**Work request**: Repeat exactly the line containing "ブランド (13, 2355)" and every line after it in the entries, and nothing besides.

[Stored items]
■ ■ ■ ■

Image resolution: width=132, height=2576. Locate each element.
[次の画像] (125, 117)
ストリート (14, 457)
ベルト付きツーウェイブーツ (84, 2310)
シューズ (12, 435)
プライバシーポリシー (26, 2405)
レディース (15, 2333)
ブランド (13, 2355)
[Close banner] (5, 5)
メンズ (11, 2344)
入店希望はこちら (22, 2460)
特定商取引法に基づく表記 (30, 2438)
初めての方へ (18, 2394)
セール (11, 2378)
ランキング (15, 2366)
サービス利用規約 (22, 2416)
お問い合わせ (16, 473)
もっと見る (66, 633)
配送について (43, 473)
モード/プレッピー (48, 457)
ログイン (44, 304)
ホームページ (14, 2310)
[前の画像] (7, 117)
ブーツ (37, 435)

■ ■ ■ ■

**Exercise answer**:
ブランド (13, 2355)
[Close banner] (5, 5)
メンズ (11, 2344)
入店希望はこちら (22, 2460)
特定商取引法に基づく表記 (30, 2438)
初めての方へ (18, 2394)
セール (11, 2378)
ランキング (15, 2366)
サービス利用規約 (22, 2416)
お問い合わせ (16, 473)
もっと見る (66, 633)
配送について (43, 473)
モード/プレッピー (48, 457)
ログイン (44, 304)
ホームページ (14, 2310)
[前の画像] (7, 117)
ブーツ (37, 435)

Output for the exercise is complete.